__TASK DIRECTIONS__
Leaving every image behind, reproduce the records word for word.

__Saved entries__
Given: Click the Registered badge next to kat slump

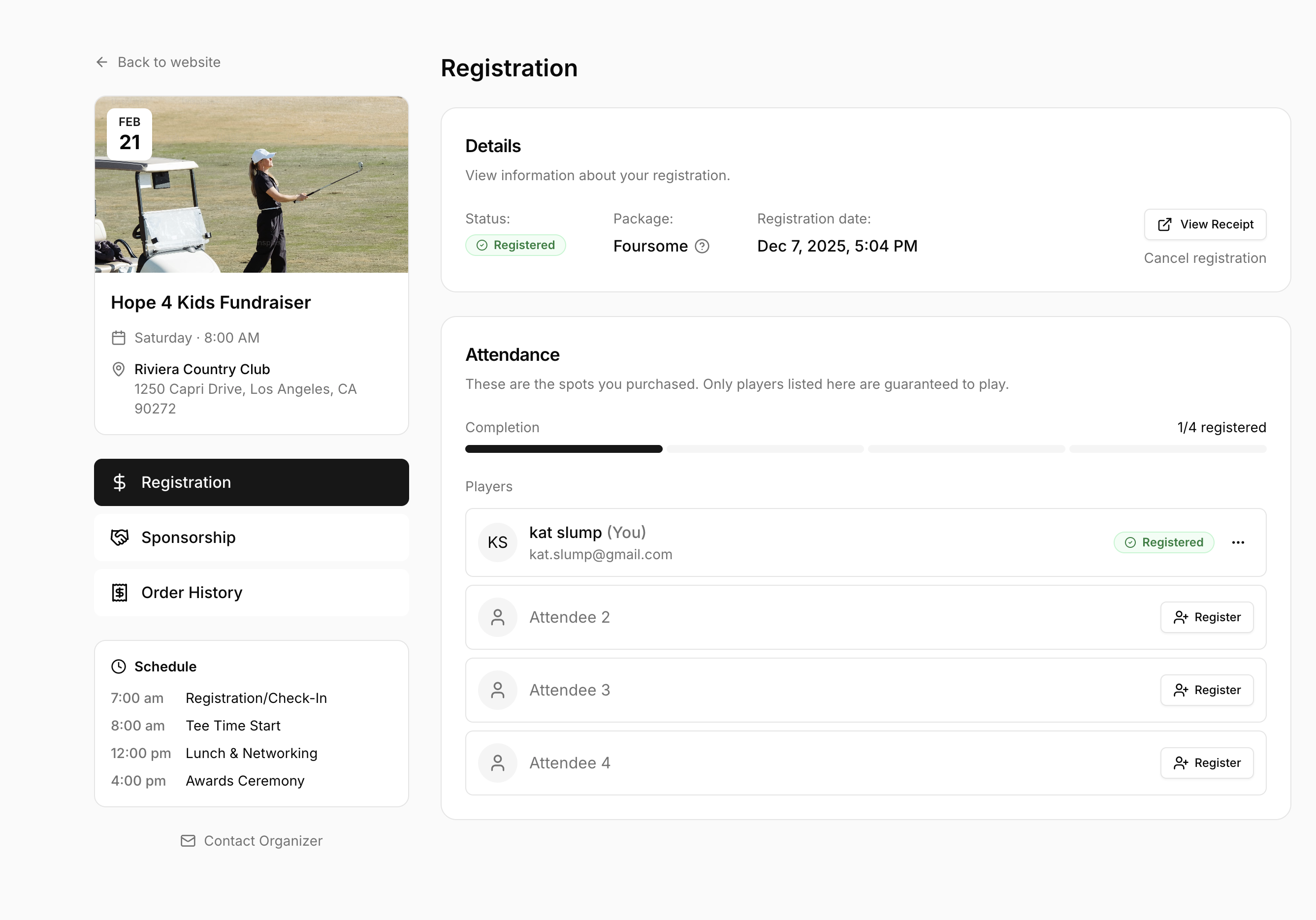Looking at the screenshot, I should pos(1163,542).
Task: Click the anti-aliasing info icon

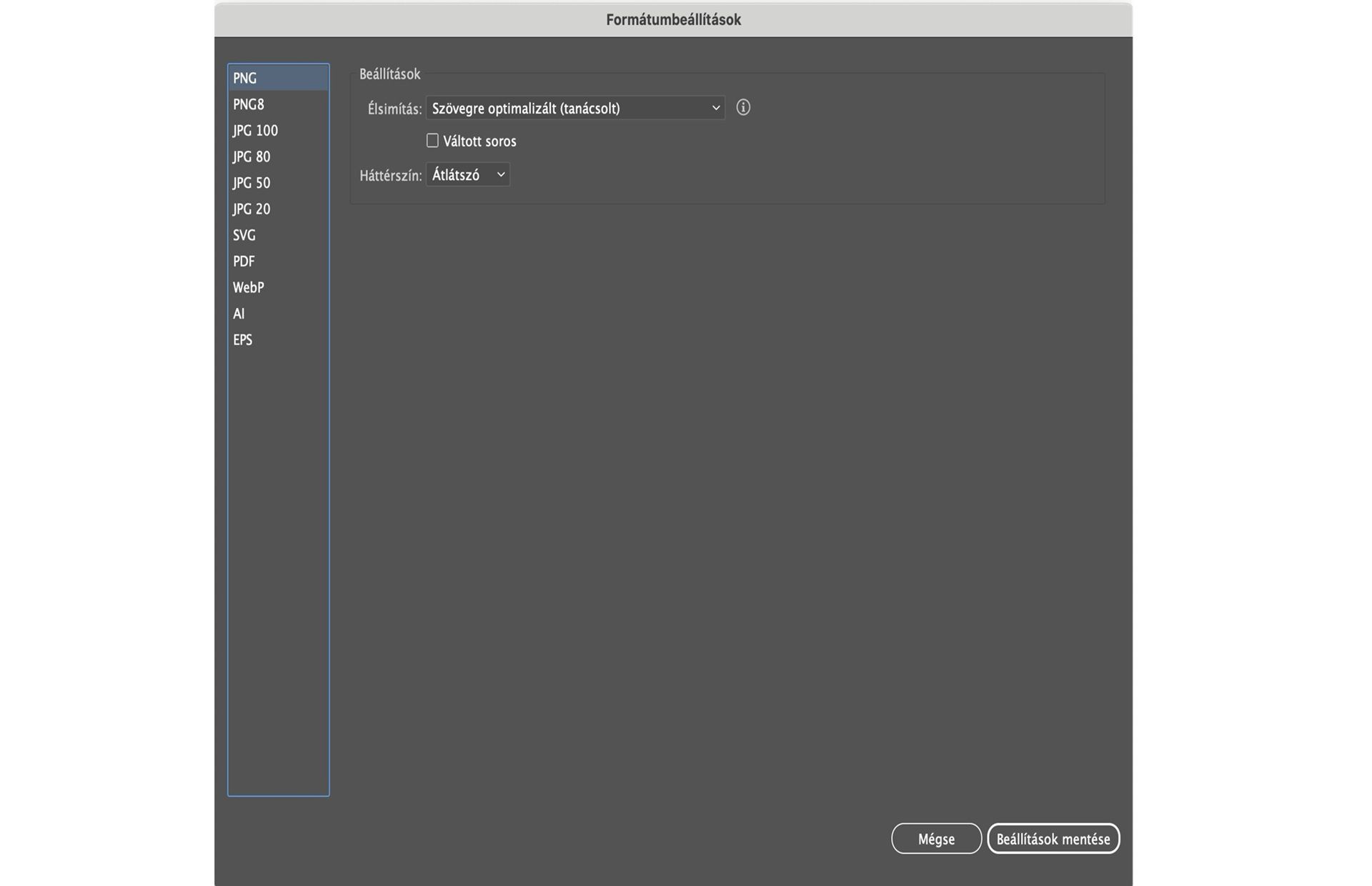Action: tap(743, 107)
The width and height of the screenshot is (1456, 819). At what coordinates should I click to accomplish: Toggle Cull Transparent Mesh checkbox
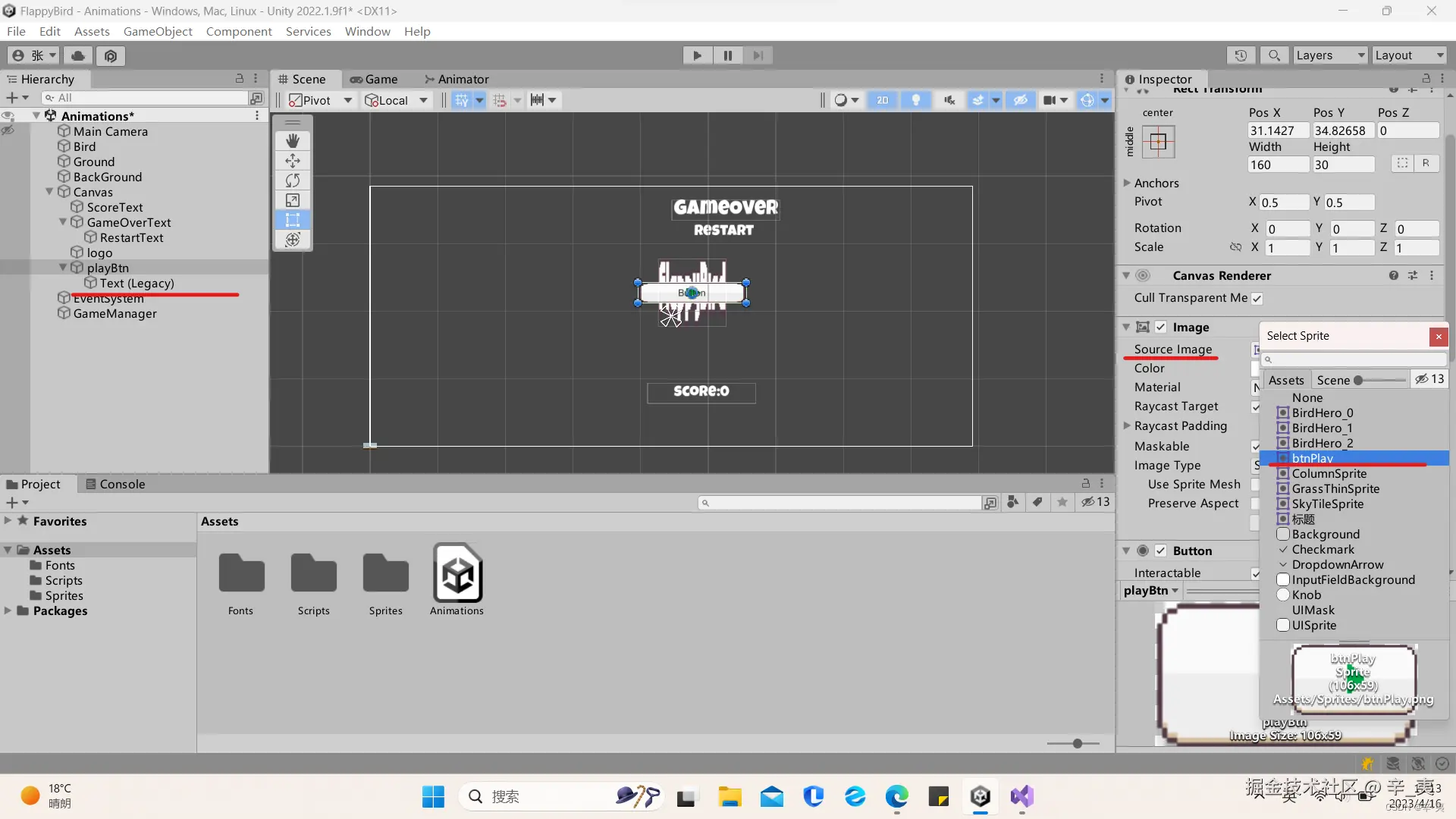click(1257, 298)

__EXERCISE ANSWER__
Given: Click the Registered badge next to kat slump

Looking at the screenshot, I should pos(1163,542).
Task: Click the anti-aliasing info icon

Action: tap(743, 107)
The width and height of the screenshot is (1456, 819). At what coordinates should I click to accomplish: Toggle Cull Transparent Mesh checkbox
click(1257, 298)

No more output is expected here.